Troisièmement : l’inflation. Depuis vingt-cinq ans, les investisseurs profitent du bas niveau de l’inflation qui fait augmenter les rendements réels. Les causes en sont variées mais incluent le vieillissement de la population, les avancées technologiques et la mondialisation. Toute hausse de l’inflation, due peut-être à l’augmentation des dépenses publiques, serait de mauvais augure pour les investisseurs en obligations comme en actions si elle ne s’accompagnait pas d’une reprise de la croissance économique. Cependant, puisque nous sommes susceptibles de sortir de la pandémie de Covid-19 avec une dette beaucoup plus importante, un chômage accru et une croissance restreinte, le risque de hausse de l’inflation sur le court à moyen terme semble donc faible.

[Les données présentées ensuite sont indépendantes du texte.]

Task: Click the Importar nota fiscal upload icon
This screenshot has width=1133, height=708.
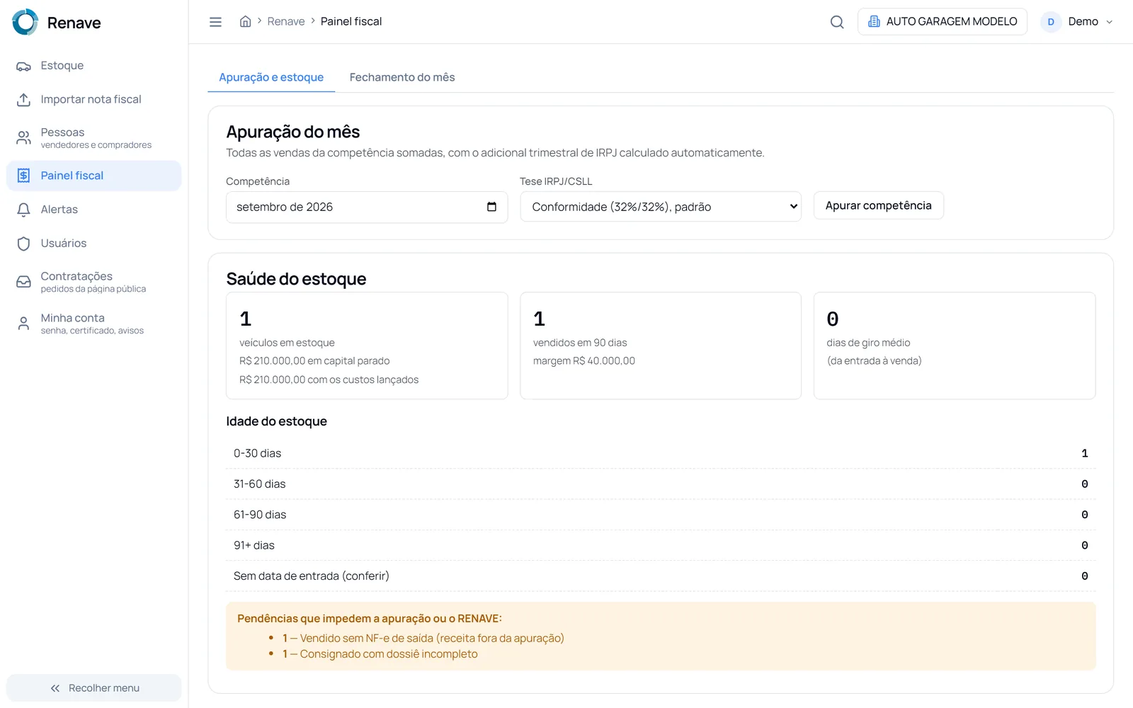Action: (x=23, y=100)
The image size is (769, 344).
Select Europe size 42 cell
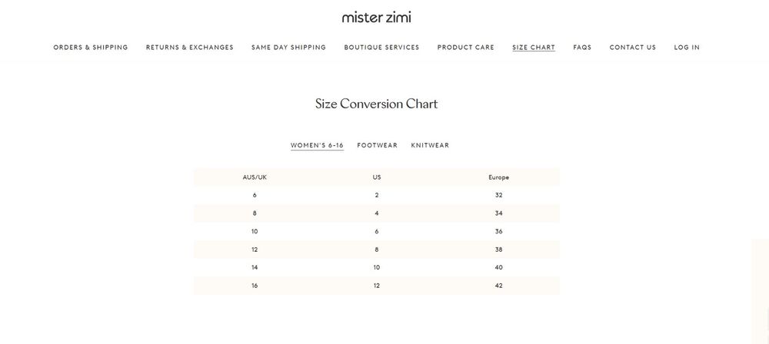[x=499, y=286]
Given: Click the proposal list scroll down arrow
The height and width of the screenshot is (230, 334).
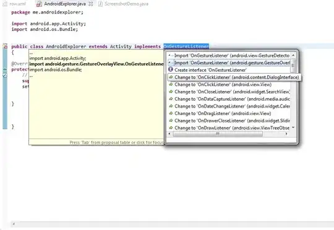Looking at the screenshot, I should (x=293, y=127).
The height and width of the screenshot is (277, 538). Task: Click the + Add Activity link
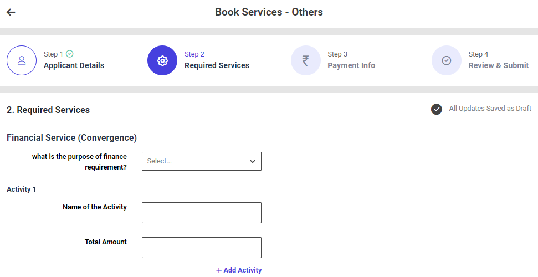coord(239,270)
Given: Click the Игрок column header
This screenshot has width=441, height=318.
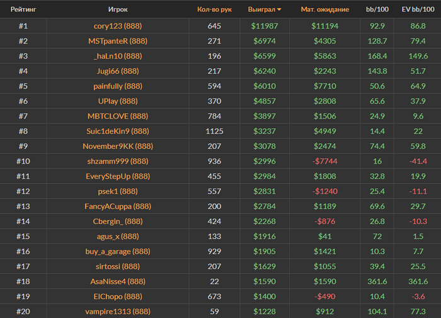Looking at the screenshot, I should tap(118, 9).
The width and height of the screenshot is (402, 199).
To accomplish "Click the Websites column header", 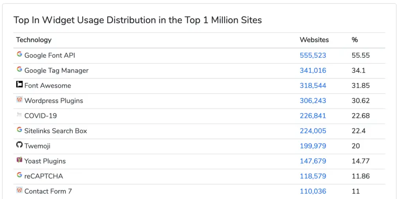I will [314, 40].
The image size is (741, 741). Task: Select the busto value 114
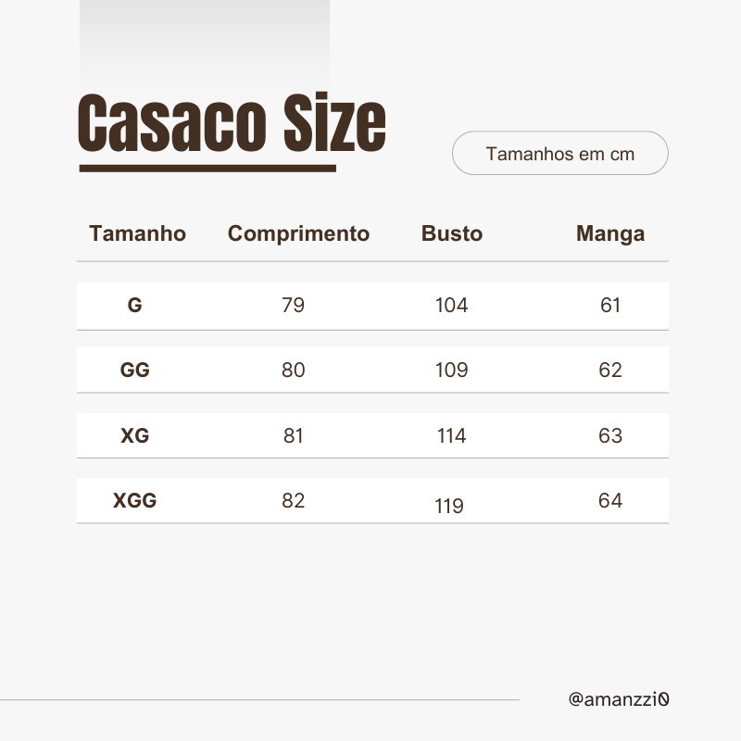[x=452, y=435]
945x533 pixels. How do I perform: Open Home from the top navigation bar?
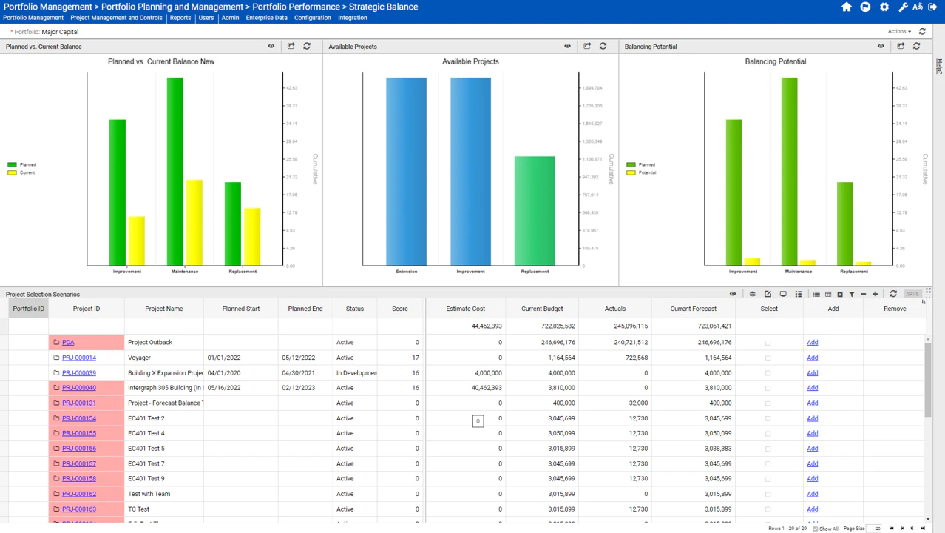[x=846, y=7]
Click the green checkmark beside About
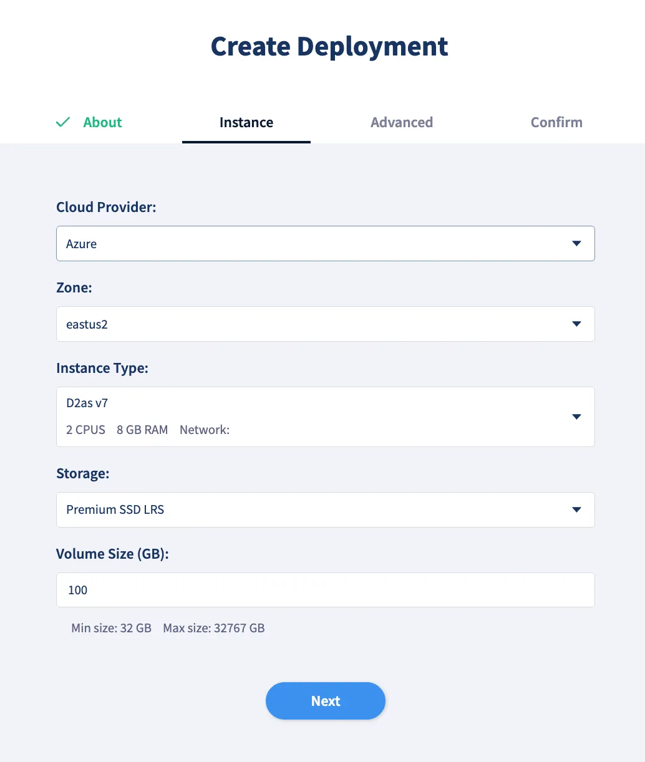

Ces trois risques sont donc les plus importants pour notre scénario de taux négatifs, mais ils restent selon nous peu probables.

Une lente reprise

Malgré cela, compte tenu des lourds obstacles qui nous attendent, nous pensons que la reprise économique sera, au mieux, en forme de « U » et prendra plusieurs trimestres avant de vraiment rebondir. Dans ce contexte, il nous semble probable que les rendements des bons du Trésor américain à dix ans deviennent négatifs pour la première fois avant la fin de l’année, ce qui gonflerait les plus-values perçues par les investisseurs obligataires.

Nombre d’investisseurs estiment que, en adoptant des mesures monétaires exceptionnelles, la Réserve fédérale américaine et d’autres banques centrales ont dépassé les limites de leur mandat et nui aux mécanismes ordinaires des marchés. Nous ne sommes pas d’accord car cet argument ignore le fait que les économies occidentales sont prisonnières de facteurs structurels à long terme qui freinent la croissance, comme la baisse de la productivité et le vieillissement de la population mondiale, que l’actuel ralentissement a accentués.

Au cours des mois à venir, les taux d’intérêt sont donc susceptibles de passer en territoire négatif aux Etats-Unis et dans certaines économies occidentales et de devenir encore plus négatifs dans d’autres pays. Le grand marché haussier des obligations a encore de beaux jours devant lui.